__WHAT THIS TASK INVOLVES__
Please arrange the material as a numbered list, starting with the line that contains "Open the directory" and going on through the line that contains "Looking at the", with blank lines left out.

__MATERIAL PROVIDED__
******************************

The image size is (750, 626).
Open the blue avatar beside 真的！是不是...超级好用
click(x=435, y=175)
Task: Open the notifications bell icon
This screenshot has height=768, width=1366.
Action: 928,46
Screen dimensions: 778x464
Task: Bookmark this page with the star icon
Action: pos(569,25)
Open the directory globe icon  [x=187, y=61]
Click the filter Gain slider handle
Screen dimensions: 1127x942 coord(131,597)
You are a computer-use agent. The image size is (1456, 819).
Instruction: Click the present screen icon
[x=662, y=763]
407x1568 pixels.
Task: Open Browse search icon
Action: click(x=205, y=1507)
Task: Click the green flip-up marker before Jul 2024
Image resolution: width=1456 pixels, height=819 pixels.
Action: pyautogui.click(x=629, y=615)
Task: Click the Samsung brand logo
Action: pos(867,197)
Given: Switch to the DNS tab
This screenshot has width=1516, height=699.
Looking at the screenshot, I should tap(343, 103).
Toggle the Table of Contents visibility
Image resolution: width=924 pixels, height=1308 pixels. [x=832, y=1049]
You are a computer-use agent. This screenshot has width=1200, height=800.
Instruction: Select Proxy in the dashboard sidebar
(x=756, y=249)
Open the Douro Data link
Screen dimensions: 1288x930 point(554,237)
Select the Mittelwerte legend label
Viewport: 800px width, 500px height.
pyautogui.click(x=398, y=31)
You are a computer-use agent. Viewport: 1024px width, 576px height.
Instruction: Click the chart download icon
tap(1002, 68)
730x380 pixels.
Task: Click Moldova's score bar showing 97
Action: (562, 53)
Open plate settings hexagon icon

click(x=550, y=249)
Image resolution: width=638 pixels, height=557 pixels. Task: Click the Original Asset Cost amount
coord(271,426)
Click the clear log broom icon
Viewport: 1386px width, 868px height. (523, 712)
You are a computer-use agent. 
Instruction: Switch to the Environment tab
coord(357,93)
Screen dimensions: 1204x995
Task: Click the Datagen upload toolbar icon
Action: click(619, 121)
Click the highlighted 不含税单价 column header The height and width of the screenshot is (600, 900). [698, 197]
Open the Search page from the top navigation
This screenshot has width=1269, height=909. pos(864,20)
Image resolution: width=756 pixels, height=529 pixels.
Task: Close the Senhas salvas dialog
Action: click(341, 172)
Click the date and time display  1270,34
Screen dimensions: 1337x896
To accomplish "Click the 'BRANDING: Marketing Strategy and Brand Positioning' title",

******************************

__EXERCISE RESULT__
1. Open the directory globe icon  [x=187, y=61]
2. Click the filter Gain slider handle
3. Screen dimensions: 1127x942 coord(131,597)
4. You are a computer-use agent. The image size is (1456, 819).
5. Instruction: Click the present screen icon
6. [x=662, y=763]
7. 407x1568 pixels.
8. Task: Open Browse search icon
9. Action: click(x=205, y=1507)
10. Task: Click the green flip-up marker before Jul 2024
11. Image resolution: width=1456 pixels, height=819 pixels.
12. Action: pyautogui.click(x=629, y=615)
13. Task: Click the Samsung brand logo
14. Action: pos(867,197)
15. Given: Switch to the DNS tab
16. This screenshot has width=1516, height=699.
17. Looking at the screenshot, I should tap(343, 103).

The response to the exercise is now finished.